Unfortunately, there is no discussion in either of the two judgments of the Courts below on this aspect of the case. Therefore, in the first instance, T was rather influenced to remand the case for its reconsideration in the light of the aforesaid law. But in the written statement, as pointed out by the learned Advocate appearing for the plaintiffs respondents, there is a clear admission made by the contesting defendant himself in paragraph 8 of the written statement. Therein it has been unambiguously pleaded that there was an agreement between the parties that the rent from the tenants of the building in suit would be realised by the defendant-appellant on behalf of 16 annas landlords and that he would also be responsible for the repair of the building and the payment of the taxes relating thereto. Therefore, there can be no escape from the position that on the facts of the present case, there is a clear admission made that the defendant first party was appointed a bailiff as to the undivided moiety of the plaintiffs. That being so, the rule of law as submitted by Mr. De is not applicable on the facts of the present case and is rather governed by the exception as laid down therein. The first submission, therefore, made by Mr. De fails.
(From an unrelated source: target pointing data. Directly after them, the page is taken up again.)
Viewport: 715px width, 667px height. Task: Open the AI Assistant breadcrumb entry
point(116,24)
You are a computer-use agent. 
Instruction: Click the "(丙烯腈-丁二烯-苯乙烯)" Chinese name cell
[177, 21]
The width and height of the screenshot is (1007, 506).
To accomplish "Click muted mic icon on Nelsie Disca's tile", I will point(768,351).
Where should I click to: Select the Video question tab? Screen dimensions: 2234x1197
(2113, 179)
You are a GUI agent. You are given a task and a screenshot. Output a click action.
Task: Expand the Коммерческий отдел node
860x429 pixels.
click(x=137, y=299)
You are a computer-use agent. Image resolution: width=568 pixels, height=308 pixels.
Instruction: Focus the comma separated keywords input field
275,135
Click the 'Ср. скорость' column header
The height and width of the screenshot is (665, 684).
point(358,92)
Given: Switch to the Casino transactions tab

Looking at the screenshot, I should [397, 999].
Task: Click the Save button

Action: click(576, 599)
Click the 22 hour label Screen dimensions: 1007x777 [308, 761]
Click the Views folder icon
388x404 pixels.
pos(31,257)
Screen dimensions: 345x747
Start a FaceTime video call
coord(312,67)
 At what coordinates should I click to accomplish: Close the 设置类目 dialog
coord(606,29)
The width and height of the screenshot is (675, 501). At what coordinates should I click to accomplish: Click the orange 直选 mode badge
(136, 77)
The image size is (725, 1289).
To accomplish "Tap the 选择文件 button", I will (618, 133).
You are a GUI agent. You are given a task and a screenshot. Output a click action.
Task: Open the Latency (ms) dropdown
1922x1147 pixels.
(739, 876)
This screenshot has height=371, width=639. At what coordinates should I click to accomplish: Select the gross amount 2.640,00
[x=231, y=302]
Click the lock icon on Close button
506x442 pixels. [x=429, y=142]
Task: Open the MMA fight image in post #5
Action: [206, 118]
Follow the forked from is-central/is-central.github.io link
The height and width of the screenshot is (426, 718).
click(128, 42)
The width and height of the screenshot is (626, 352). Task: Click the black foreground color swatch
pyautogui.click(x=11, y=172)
3. Secondly, Mr. De has also submitted that in any case the direction by the trial court for a set off towards the amount incurred by the defendant first party over the repair of the building and the payment of taxes should not have been set aside by the lower appellate court. In my opinion, this part of the submission made by Mr. De in regard to the money spent by defendant first party over the payment of the taxes relating to the building in suit is unanswerable. Unfortunately, the lower appellate Court has made no discussion in regard to the payment of the taxes, and the discussion, if any, that is to be found therein is not only nominal, but wholly unsatisfactory. I, therefore, have no doubt that the defendant first party is entitled to have the set, off in regard to the amount incurred by him over the payment of the taxes in regard to the building in suit.
4. Then comes the question of the set off in regard to the amount incurred over the repair. This part of the case has been elaborately discussed by the lower appellate Court, and the lower appellate court has finally come to the conclusion that the evidence given by the defendant first party in support of this part of the case is wholly unreliable. In my opinion, therefore, this question is now concluded in Second Appeal and now cannot be reopened.
5. In the result, therefore, the appeal is allow ed in part to the extent as stated above, and the judgment of the Court below is modified to that extent. But in the circumstances of the case there will be no order as to costs.